His focus narrowed to a lethal point. "Let's start with the money. Who paid you? Were you hired for the initial attack, or just for the cleanup? Give me the name of the person who put the fire in my home."
Elara shook her head, tears of desperation finally gathering in her eyes. "No one. I'm an artist. I work in a small studio. I have debts, not contracts with criminals. I don't know who your enemies are."
"Don't insult my intelligence," he countered, his voice rising, edged with steel. "The Blackwood family has vast wealth and complex rivalries. My mother and sister were not random targets. This was a message, executed with brutal precision. Were you the foot soldier sent by a rival CEO? Was it a power play by one of the syndicates we squeezed out of the market?"
He listed names with chilling precision, the names of powerful, dangerous men: "Was it Sterling? Did the Ivanov family finally retaliate? Or was it someone with a personal, deeper vendetta against my mother? Tell me which family paid you to burn mine."
His words tore at the fragile defense of her mind. She truly had no knowledge of these powerful people. She knew only canvases and charcoal, paintbrushes and the smell of turpentine.
"I don't know those people," she choked out, holding her bruised ribs. "I swear. I don't know your family's enemies. I had an appointment. An art commission. A fake client named K. M. sent me the address. Someone set me up."
Aiden's jaw clenched, his eyes flickering with fury at the persistence of her story. "A ghost client. The lighter with your initials, 'E.H.', found in the ashes. A picture repair painting that puts you near the property at the moment of the fire. You are a bad conspiracy theorist, Elara. And a worse murderer."
"And the petrol?" he continued, his voice dropping to a low growl. "The jerry can with your clear fingerprints on the cap? Did your 'client' ask you to move that too? Did they ask you to pour the accelerant?"
The word petrol hit her with a sudden, violent jolt of memory—not of the fire, but of an earlier day. A garage. A strange, metallic smell. A woman with blonde hair smiling politely, asking her to move a heavy container because she had a "sore wrist."

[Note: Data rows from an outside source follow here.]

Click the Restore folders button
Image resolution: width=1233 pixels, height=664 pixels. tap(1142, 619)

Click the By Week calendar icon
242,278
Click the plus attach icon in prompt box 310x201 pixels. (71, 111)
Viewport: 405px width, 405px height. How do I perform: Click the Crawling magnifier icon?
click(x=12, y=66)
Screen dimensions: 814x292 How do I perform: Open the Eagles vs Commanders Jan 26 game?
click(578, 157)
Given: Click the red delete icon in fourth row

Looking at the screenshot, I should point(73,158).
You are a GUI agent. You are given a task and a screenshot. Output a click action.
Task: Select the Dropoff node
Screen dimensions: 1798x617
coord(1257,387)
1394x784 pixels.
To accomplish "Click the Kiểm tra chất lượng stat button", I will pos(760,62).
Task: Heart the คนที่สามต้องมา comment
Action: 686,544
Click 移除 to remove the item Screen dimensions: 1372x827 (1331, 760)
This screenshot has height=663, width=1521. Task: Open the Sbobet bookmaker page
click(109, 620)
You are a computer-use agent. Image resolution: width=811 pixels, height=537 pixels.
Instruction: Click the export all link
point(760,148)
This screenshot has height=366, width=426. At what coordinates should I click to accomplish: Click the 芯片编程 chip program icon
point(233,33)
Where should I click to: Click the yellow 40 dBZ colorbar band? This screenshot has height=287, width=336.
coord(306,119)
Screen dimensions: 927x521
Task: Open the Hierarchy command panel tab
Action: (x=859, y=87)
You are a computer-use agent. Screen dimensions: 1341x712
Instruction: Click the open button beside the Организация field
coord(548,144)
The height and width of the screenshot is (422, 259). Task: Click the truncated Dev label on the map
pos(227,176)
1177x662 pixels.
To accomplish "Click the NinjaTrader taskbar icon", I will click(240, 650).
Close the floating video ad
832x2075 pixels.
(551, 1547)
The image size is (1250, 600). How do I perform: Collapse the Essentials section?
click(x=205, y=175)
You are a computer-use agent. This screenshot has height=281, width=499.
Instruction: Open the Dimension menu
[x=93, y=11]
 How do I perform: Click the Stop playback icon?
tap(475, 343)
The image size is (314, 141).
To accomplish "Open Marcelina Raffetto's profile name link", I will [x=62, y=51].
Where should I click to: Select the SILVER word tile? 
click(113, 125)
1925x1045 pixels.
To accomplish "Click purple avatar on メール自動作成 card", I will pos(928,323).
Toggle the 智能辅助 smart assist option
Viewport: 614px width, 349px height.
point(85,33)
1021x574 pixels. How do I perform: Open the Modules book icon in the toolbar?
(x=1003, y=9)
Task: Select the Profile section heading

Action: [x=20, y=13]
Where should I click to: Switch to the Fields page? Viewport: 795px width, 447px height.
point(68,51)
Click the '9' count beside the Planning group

The name flashed through her mind, but it was too fragmented, too fleeting to grasp. She had met the lady briefly , but why would that memory matter?
"I… I smelled gas," she stammered, grabbing at the elusive memory. "I remember a strange smell earlier that week. Someone asked me to move a container. I didn't know what it was."
"Save your creative writing for your painting," Aiden said, rising slowly to his full, towering height. The movement was predatory, dominating. "You'll be here until the truth is extracted. Every detail. Every memory. Every piece of information you are attempting to hide behind your innocent eyes."
He walked toward the door, his shadow elongating across the polished floor.
"I don't want your apologies. I don't want your tears. I want the name," he stated, his voice ringing with absolute, chilling command.
He reached the door, his hand pausing on the heavy brass handle.
"You will sleep. You will eat. You will heal. And you will understand that your life now belongs to me. You are not a person, Elara Hayes. You are a debt. A tool of vengeance."
With one final, killing glance that promised unending retribution, he closed the door.
The heavy, metallic sound of the deadbolt sliding home was the sound of her world collapsing.
Elara didn't scream or fight. She collapsed back onto the silk pillows, the pain in her ribs momentarily eclipsed by the terrifying certainty that she was entirely lost, alone, and trapped in the vengeful grasp of a broken, lethal billionaire. She was his property now, and only a name—a name she didn't know—could buy her freedom.